Concurrent incident (K↓) and reflected (K↑) shortwave radiation measurements were taken over multiple diurnal cycles at each site to capture the sun angle effect on albedo. Eppley model 8-48 and PSP measurements, sampled every 5 s and averaged and recorded each hour, were used to estimate the mean diurnal pattern of K↓ and K↑ over each land cover in the form of hourly means. Albedo values were computed for sunny and cloudy periods. Sky condition was determined on the basis of the ratio of K↓ to estimated clear-day radiation (Kcd). The SPECTRAL2 model (Bird and Riordan 1986) was used to estimate Kcd. The cloudy condition was defined arbitrarily as periods during which K↓/Kcd was less than 0.5.

4. Results and discussion

a. Radiative characteristics of deforested sites at Igarapé-Açu

Figure 2 shows that most surfaces exhibit higher early morning albedo in accordance with expectations, but many show an albedo decline in late afternoon. Pinker (1982) reported similar asymmetry in measurements over forests in Thailand. We speculate that the observed pattern may be due to the clear conditions (high direct beam content) and dew-covered (more reflective) leaves in the early morning and cloudiness (higher diffuse light content) in the late afternoon.

The albedo site means at Igarapé-Açu (Table 4) reveal that 1) shortwave reflection from advanced secondary vegetation is very similar to that measured recently for primary tropical forest in the Amazon (see Table 1), 2) albedo of initial secondary vegetation is higher than that of advanced secondary vegetation by about 0.03, 3) three sites typical of the actively used farmland in the region have an albedo in the narrow range between 0.170 and 0.176, and 4) slashed vegetation and burned slash have respective albedo values slightly higher and significantly lower than the secondary vegetation previously covering the site.

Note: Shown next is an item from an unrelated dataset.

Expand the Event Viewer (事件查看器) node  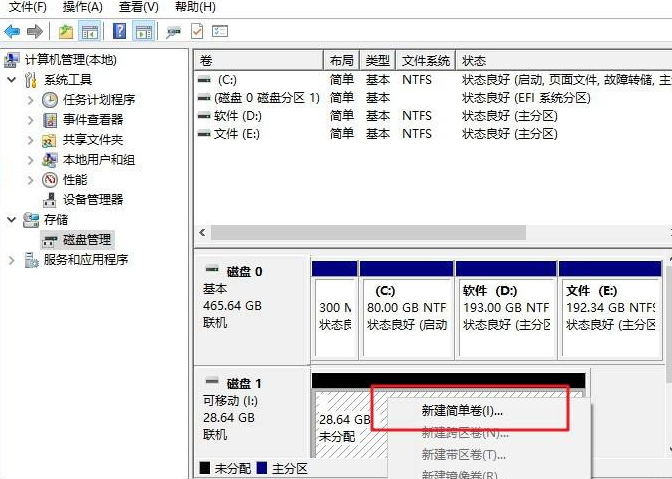[31, 119]
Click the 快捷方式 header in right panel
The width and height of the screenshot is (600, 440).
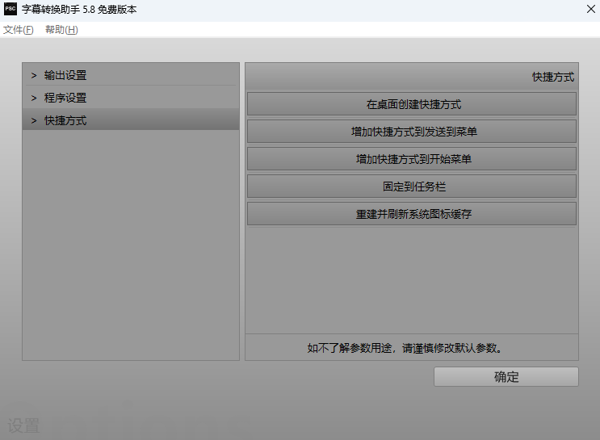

The site means are based on relatively short observation periods and are, therefore, representative only of the season. Measurements at other times of the year would likely yield somewhat different values. Culf et al. (1995) found that forest albedo at their Amazonian sample sites varied from 0.121 in March to 0.144 in August. For October and November, corresponding to the observation period for our study, mean monthly forest albedo was 0.143 and 0.141, respectively (Culf et al. 1995), higher than our advanced secondary value (0.135). Ranch land albedo in the Culf et al. (1995) summary varied from 0.171 in February and September to 0.192 in July. The October and November ranch land albedos, 0.172 and 0.177, respectively, were very similar to our measurements for agricultural sites (Table 4).

The relative amount of sunlight reflected is expected to be greater during clear-sky periods when the fraction of diffuse light is relatively low. Our observations, however, do not show this conclusively (Table 4). Albedo for cloudy periods was lower at the slashed vegetation and bare soil sites, but higher at the cropped field and secondary vegetation sites. Culf et al. (1995) were also unable to find a distinct relationship between Amazonian forest albedo and cloudiness. We believe that our observations, as well as those of Culf et al. (1995), may be due in part to the diurnal cycle in cloud cover and the resulting tendency to identify as “cloudy” the late afternoon period, a time during which the effect of low sun angle obscures the influence of higher diffuse light content.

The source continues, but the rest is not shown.